**What is required**
In the material below, find each line holding the string "mode" and copy it.
# # # #
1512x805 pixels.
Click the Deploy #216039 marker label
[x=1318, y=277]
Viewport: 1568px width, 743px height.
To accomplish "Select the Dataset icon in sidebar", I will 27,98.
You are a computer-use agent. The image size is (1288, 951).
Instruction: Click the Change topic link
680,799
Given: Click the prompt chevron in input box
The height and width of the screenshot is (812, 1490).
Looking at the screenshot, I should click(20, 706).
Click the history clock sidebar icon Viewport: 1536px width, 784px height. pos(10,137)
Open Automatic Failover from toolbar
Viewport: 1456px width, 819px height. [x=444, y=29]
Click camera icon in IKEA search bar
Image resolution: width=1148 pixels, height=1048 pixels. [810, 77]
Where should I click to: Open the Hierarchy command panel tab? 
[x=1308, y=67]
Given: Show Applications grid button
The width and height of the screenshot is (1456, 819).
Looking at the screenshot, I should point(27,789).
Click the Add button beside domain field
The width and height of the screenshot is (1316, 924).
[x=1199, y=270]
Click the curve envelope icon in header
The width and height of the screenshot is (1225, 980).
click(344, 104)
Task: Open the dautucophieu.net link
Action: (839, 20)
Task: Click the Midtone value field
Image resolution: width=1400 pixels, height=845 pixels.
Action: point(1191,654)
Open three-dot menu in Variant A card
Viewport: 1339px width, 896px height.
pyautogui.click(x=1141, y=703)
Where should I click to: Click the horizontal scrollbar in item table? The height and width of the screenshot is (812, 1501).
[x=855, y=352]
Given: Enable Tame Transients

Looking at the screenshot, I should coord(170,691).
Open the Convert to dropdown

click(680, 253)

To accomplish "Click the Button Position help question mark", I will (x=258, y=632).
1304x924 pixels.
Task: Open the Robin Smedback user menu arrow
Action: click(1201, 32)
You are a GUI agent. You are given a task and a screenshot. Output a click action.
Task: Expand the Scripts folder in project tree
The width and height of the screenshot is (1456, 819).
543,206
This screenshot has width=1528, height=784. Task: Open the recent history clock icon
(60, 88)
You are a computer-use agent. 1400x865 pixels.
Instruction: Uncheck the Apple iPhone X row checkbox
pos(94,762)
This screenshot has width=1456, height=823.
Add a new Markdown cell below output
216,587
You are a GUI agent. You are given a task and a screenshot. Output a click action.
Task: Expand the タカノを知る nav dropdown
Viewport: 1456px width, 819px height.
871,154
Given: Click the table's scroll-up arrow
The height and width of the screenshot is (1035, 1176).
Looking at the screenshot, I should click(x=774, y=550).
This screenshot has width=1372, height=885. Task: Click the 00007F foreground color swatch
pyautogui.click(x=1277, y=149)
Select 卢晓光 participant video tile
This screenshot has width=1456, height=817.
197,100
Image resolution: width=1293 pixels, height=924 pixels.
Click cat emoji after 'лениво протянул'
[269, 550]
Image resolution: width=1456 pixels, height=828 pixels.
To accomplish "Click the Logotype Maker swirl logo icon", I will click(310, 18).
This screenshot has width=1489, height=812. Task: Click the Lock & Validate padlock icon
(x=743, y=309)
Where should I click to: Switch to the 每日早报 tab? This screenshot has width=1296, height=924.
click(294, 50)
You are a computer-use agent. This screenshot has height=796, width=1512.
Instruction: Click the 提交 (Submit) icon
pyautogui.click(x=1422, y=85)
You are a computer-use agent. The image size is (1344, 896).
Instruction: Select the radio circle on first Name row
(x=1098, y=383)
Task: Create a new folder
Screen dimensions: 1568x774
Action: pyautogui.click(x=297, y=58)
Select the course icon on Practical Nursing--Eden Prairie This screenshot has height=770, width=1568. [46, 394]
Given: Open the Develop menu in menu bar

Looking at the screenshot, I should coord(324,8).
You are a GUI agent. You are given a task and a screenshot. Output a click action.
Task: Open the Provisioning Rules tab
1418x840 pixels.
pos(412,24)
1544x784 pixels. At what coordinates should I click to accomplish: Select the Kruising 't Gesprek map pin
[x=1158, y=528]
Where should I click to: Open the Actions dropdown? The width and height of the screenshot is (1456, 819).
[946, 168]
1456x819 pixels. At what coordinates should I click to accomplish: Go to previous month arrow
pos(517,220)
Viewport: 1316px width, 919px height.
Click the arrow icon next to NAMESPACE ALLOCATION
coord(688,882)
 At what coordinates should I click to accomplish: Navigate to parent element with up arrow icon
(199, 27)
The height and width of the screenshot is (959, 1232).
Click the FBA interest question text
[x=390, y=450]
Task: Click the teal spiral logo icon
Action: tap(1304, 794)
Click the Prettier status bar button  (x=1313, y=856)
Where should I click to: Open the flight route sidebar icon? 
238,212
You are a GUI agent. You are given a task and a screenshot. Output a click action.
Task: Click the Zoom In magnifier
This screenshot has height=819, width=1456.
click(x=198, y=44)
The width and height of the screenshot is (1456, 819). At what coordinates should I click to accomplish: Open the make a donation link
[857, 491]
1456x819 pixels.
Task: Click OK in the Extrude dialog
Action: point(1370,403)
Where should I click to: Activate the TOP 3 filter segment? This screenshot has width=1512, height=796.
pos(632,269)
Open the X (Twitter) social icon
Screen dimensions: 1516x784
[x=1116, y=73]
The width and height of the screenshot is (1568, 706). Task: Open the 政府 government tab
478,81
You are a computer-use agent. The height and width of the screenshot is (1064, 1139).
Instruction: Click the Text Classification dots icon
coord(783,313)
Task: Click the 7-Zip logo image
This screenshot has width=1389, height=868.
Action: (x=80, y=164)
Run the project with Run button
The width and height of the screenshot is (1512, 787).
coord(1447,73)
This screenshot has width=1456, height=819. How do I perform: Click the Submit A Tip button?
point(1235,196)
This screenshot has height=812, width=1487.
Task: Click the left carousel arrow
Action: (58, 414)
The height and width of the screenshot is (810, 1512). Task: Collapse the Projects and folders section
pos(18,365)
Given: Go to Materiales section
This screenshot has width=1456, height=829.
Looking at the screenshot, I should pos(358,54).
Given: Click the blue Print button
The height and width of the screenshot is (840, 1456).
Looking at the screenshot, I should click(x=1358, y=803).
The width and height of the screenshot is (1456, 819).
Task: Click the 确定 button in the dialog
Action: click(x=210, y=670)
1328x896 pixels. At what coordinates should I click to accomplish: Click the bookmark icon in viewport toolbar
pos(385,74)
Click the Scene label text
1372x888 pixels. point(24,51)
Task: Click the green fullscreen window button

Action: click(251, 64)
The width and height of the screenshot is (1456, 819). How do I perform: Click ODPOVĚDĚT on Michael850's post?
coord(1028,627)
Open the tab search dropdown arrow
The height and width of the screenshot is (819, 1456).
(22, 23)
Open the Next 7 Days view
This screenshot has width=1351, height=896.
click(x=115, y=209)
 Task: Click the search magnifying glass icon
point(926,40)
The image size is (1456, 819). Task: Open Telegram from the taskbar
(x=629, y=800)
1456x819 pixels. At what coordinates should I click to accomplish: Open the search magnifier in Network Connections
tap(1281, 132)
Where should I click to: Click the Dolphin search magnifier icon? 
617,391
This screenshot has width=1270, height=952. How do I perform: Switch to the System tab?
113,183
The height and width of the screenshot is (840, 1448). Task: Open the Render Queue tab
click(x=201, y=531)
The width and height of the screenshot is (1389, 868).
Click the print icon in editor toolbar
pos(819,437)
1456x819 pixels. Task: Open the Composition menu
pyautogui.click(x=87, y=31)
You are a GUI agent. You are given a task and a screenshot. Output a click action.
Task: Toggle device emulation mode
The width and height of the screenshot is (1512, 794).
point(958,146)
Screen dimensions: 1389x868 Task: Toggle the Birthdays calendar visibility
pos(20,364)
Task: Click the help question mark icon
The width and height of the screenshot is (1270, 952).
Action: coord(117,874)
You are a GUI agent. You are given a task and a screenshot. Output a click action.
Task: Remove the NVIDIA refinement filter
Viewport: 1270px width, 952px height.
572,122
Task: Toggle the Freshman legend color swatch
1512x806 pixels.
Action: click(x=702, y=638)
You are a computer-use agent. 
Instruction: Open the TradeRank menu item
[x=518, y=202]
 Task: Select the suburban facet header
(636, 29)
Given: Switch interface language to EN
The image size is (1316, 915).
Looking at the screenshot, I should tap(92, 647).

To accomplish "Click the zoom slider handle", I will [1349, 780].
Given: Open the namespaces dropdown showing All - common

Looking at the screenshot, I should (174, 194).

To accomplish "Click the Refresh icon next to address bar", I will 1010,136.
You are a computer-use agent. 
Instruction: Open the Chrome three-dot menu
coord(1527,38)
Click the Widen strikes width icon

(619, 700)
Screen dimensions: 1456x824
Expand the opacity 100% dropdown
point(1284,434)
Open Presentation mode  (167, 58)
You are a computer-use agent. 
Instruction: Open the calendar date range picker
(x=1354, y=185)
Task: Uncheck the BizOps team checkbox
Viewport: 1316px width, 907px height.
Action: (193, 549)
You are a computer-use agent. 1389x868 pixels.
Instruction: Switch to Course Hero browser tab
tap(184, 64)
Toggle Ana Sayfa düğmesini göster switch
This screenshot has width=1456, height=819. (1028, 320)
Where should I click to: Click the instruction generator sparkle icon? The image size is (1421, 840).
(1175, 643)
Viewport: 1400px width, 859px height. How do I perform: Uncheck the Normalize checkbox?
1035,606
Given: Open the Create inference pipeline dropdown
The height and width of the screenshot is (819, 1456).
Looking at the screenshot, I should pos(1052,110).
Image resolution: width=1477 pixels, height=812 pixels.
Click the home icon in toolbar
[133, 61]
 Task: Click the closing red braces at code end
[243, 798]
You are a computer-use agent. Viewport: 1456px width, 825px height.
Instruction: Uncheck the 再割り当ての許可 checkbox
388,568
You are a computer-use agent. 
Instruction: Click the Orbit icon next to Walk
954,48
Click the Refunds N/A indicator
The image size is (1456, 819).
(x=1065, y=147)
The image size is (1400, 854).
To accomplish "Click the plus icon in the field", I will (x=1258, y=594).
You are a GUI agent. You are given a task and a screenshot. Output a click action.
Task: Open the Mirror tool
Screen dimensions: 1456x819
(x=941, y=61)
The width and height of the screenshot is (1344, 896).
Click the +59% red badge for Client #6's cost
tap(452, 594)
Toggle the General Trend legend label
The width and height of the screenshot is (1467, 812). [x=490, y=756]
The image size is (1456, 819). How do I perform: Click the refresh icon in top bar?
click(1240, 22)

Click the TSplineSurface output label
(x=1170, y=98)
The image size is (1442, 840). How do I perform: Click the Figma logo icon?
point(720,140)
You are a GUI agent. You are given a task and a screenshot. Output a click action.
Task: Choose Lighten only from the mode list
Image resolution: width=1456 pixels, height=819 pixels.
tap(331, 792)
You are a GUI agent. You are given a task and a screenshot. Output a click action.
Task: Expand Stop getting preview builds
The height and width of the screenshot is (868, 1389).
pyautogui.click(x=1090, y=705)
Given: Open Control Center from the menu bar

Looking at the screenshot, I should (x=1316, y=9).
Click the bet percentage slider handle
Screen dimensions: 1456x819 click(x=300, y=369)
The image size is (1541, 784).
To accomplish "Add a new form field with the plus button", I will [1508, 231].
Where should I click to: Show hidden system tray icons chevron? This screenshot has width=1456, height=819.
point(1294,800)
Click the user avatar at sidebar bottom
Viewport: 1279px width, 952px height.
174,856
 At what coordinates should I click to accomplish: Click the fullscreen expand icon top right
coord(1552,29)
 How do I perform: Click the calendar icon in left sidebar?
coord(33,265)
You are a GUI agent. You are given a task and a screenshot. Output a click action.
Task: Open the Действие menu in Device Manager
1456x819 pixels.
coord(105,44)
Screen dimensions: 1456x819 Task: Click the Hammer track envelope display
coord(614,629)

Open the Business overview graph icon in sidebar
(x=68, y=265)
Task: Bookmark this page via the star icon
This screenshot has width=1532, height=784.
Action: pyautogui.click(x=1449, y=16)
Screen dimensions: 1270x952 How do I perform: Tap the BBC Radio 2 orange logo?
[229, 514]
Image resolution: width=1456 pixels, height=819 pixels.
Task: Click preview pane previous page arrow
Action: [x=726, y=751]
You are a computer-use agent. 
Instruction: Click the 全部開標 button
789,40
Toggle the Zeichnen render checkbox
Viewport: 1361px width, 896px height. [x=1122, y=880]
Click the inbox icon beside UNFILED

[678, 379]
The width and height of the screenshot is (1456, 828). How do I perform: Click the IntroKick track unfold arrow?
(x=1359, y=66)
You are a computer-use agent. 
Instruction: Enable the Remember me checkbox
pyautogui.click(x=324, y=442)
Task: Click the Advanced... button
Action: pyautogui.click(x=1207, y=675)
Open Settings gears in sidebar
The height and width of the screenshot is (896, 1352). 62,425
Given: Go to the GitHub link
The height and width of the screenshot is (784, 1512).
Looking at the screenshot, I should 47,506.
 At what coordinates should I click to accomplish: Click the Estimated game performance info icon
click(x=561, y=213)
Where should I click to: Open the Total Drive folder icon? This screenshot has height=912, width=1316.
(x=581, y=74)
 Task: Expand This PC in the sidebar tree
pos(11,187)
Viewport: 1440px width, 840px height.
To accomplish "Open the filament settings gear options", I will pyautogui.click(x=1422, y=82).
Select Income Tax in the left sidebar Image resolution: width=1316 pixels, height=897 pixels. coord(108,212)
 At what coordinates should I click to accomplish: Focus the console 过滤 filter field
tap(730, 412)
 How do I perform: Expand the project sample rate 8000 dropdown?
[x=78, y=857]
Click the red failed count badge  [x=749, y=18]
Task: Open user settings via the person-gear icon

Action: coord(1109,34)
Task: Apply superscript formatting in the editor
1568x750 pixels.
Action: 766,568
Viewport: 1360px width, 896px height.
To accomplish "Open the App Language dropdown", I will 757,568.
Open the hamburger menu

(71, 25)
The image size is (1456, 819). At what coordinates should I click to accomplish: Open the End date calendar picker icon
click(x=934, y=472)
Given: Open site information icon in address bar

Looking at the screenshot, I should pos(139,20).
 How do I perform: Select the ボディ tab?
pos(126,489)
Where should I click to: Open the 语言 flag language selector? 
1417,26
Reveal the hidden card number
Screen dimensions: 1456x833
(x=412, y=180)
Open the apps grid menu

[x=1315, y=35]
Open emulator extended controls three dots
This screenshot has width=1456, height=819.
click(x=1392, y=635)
# # # #
**Answer section**
Task: Toggle device emulation mode
Open Presentation mode  (167, 58)
Task: Choose Lighten only from the mode list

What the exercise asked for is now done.